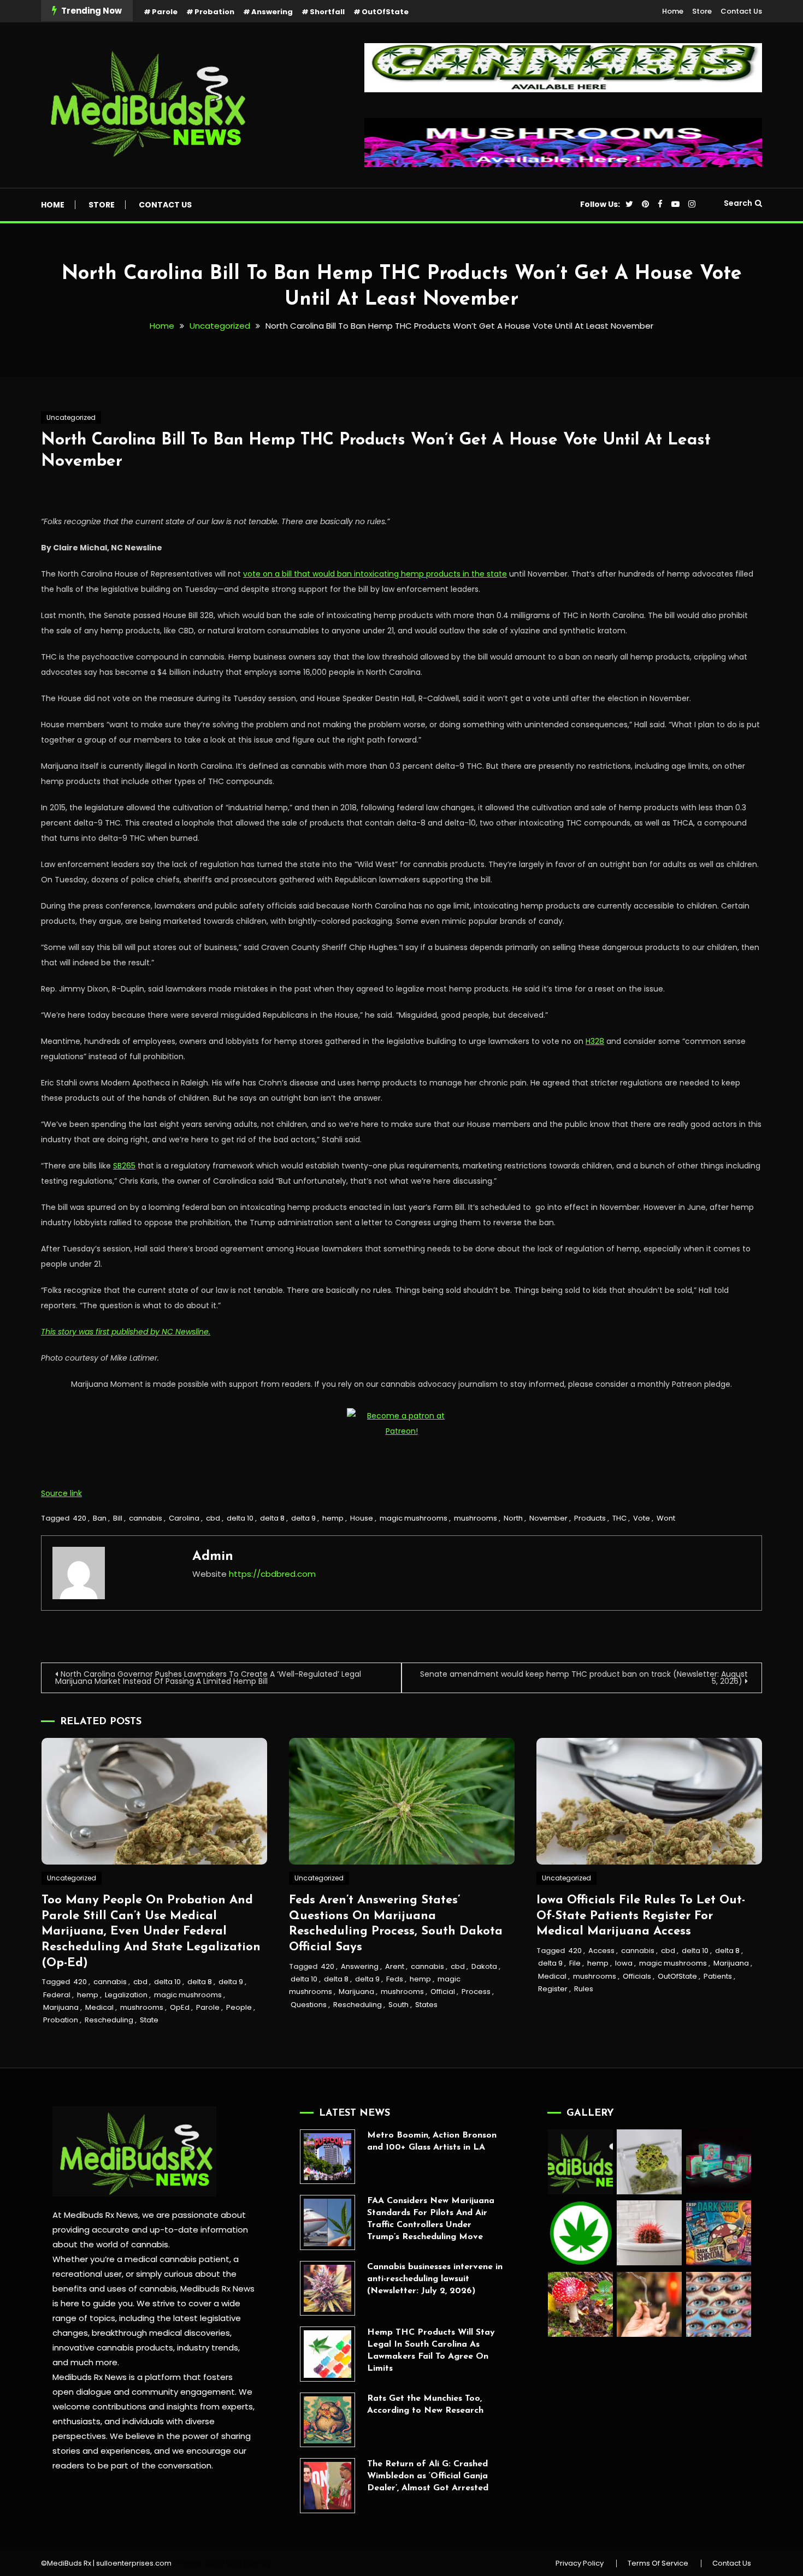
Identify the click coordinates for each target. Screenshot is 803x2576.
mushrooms (475, 1518)
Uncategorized (71, 417)
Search (738, 203)
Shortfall (327, 12)
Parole (165, 12)
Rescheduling (109, 2020)
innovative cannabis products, (113, 2347)
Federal (56, 1995)
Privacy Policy (580, 2563)
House (361, 1518)
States (426, 2004)
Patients (718, 1976)
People (239, 2007)
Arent (394, 1966)
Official (442, 1991)
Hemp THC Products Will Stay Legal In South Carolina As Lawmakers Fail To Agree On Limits (431, 2350)
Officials (637, 1976)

......

What you are asked to do — Nothing but the pictures should be left out when the records are retyped exactly.

Task output —
Identify the click coordinates for each target. Screenshot is 803x2576.
mushrooms (475, 1518)
Uncategorized (71, 417)
Search (738, 203)
Shortfall (327, 12)
Parole (165, 12)
Rescheduling (109, 2020)
innovative cannabis products, (113, 2347)
Federal (56, 1995)
Privacy Policy (580, 2563)
House (361, 1518)
States (426, 2004)
Patients (718, 1976)
People (239, 2007)
Arent (394, 1966)
Official (442, 1991)
Hemp THC Products Will Stay Legal In South Carolina As Lawmakers Fail To Agree On Limits (431, 2350)
Officials (637, 1976)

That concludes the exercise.